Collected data
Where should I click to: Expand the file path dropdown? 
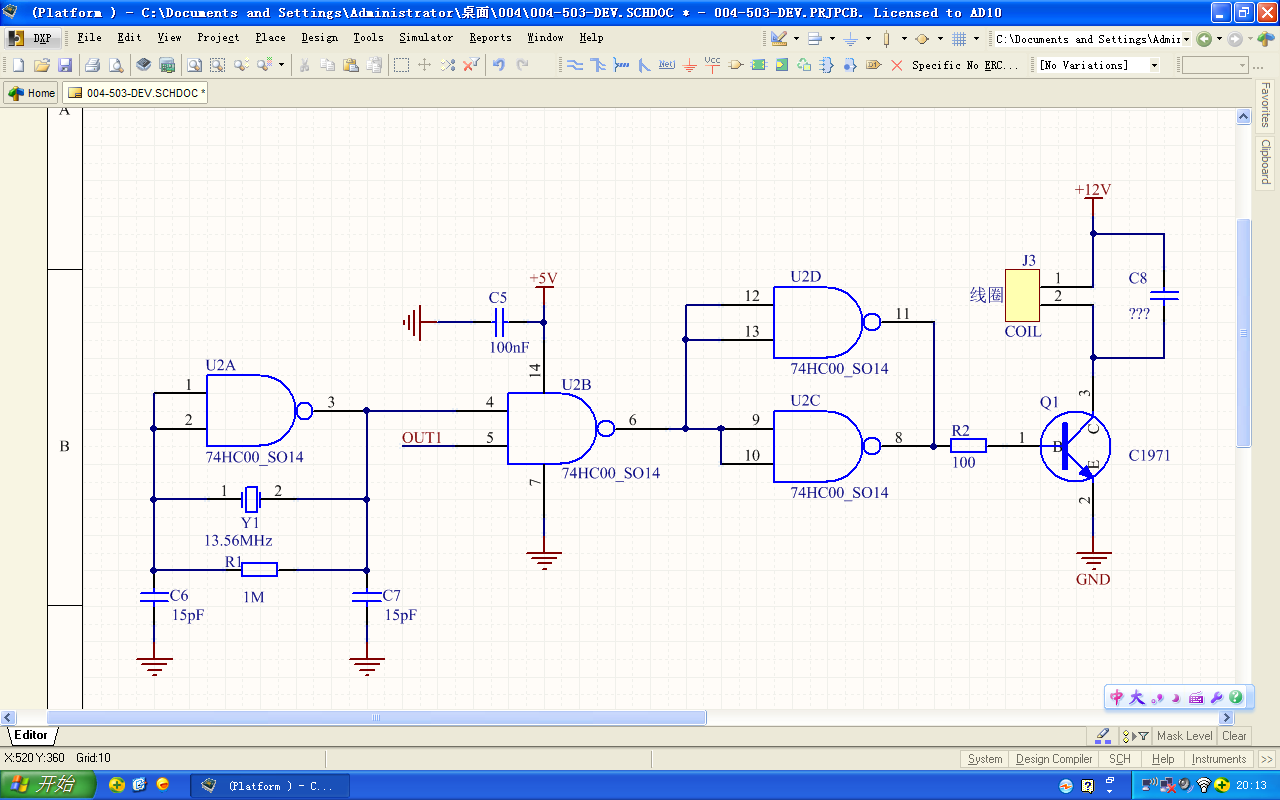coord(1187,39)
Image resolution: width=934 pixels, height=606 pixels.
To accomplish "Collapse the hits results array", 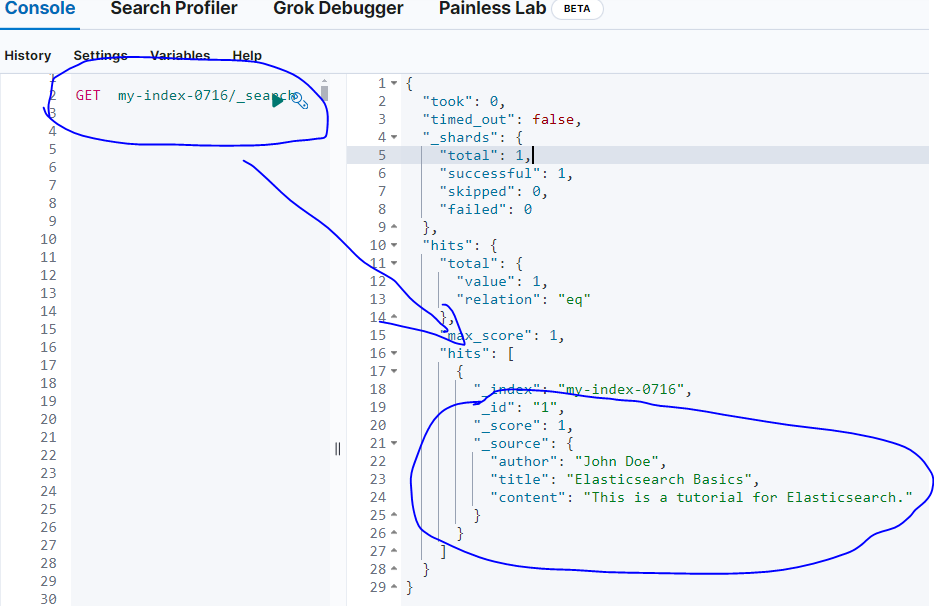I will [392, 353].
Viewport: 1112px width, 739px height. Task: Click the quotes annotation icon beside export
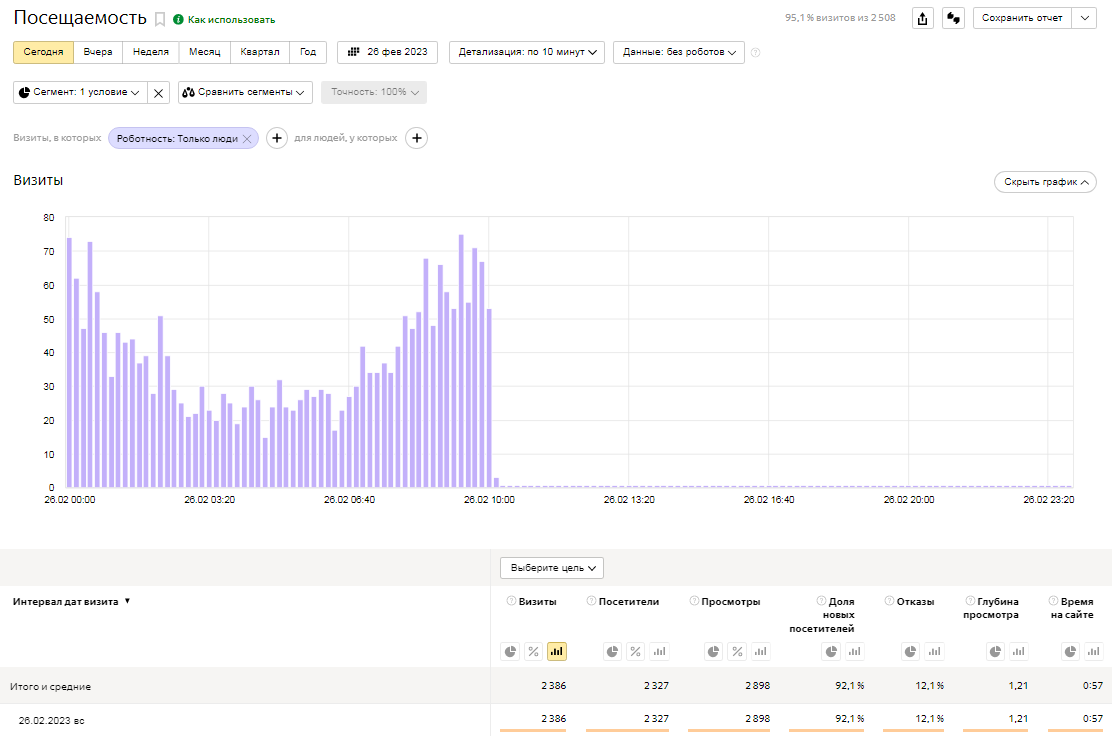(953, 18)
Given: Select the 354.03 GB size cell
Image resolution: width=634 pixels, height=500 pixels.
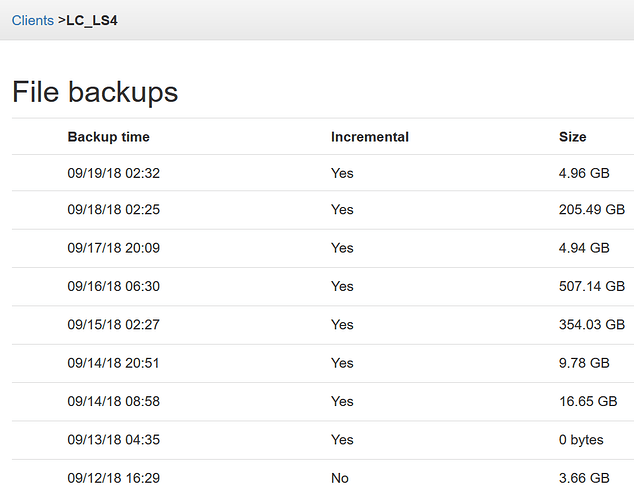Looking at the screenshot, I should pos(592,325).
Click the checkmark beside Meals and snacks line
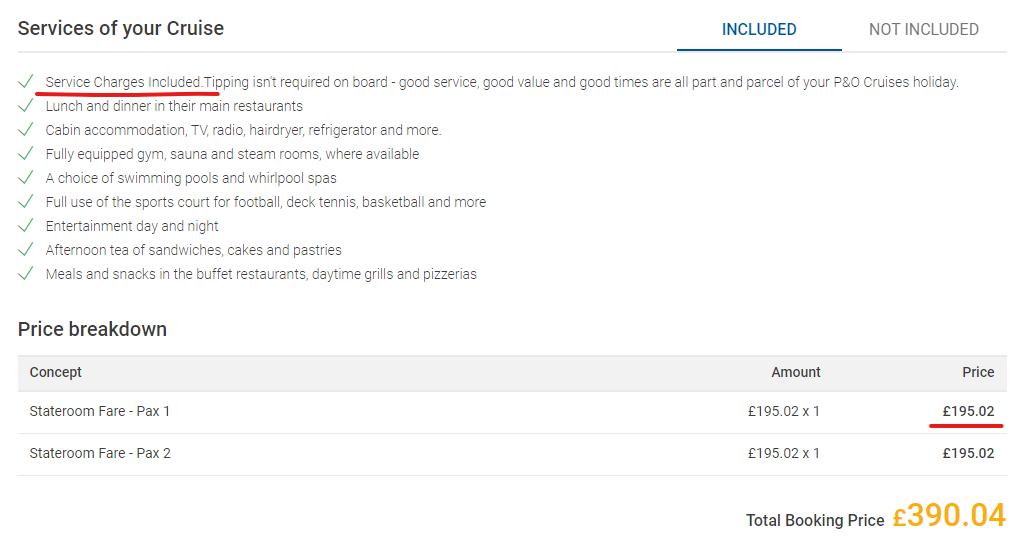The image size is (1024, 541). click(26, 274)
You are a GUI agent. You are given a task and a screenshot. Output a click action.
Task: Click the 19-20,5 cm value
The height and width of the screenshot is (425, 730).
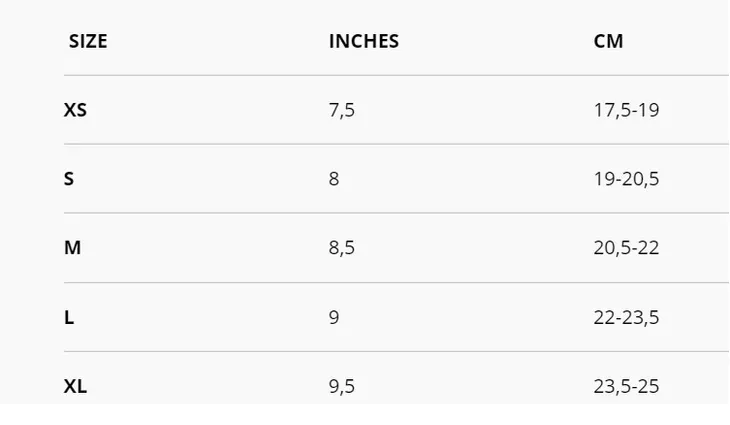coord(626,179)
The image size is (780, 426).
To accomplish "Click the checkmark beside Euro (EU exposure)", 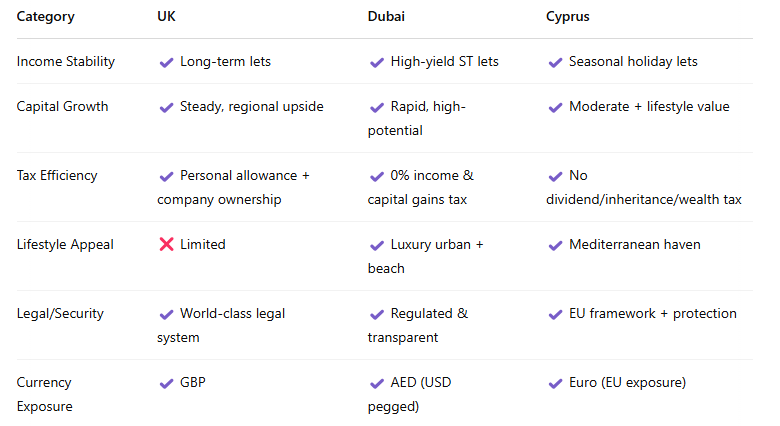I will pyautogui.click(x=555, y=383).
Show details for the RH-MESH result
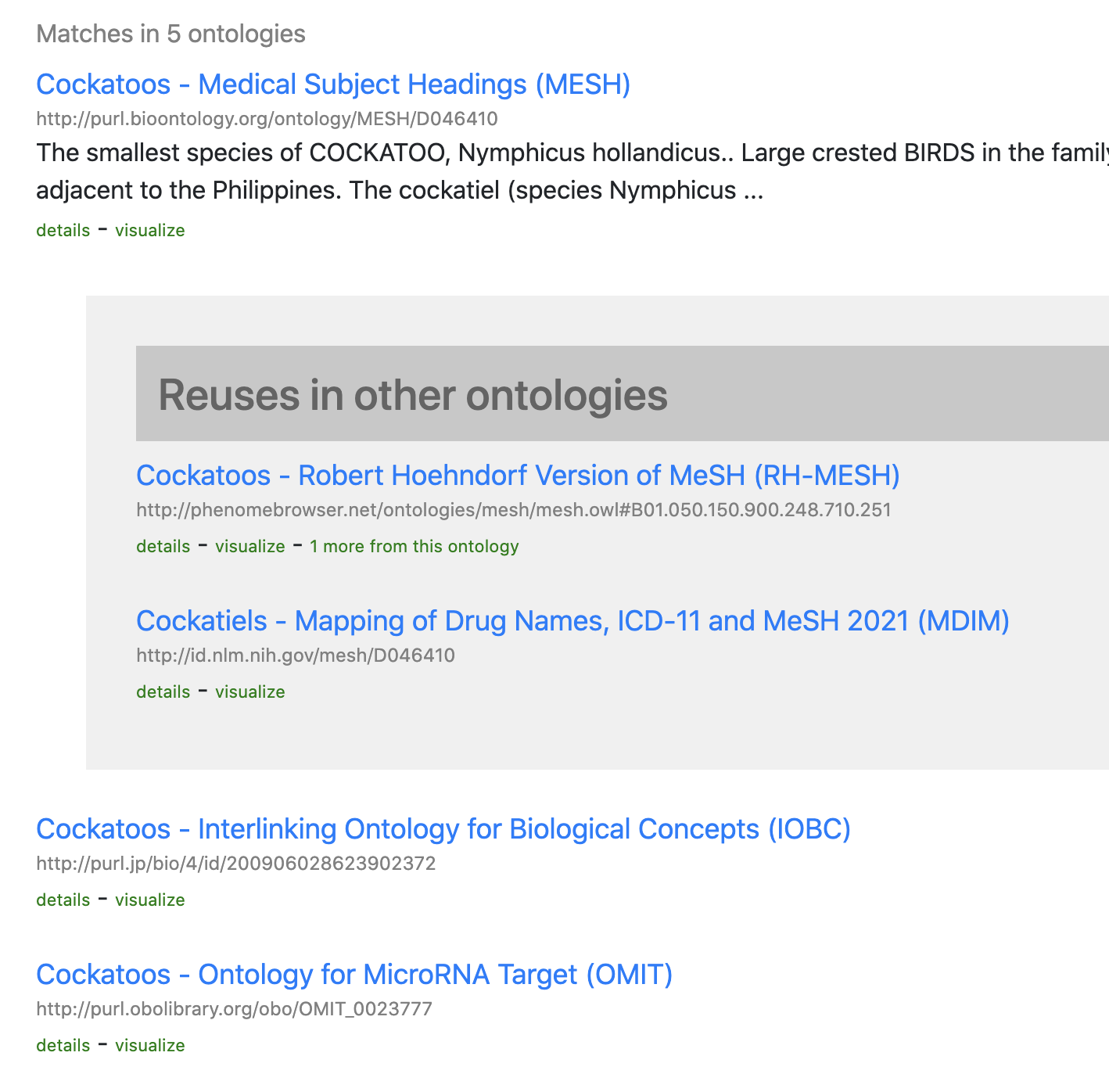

** What you should do **
Please return the data above exactly as it stands from the line with "Image resolution: width=634" to the line with "Task: Click the 19-20,5 cm value", keeping both of those lines but none of the pictures.

** Response below **
Image resolution: width=634 pixels, height=500 pixels.
Looking at the screenshot, I should pos(592,325).
Click the checkmark beside Meals and snacks line
The image size is (1024, 541). click(26, 274)
You are a GUI agent. You are given a task and a screenshot. Output a click action.
Task: Click the 19-20,5 cm value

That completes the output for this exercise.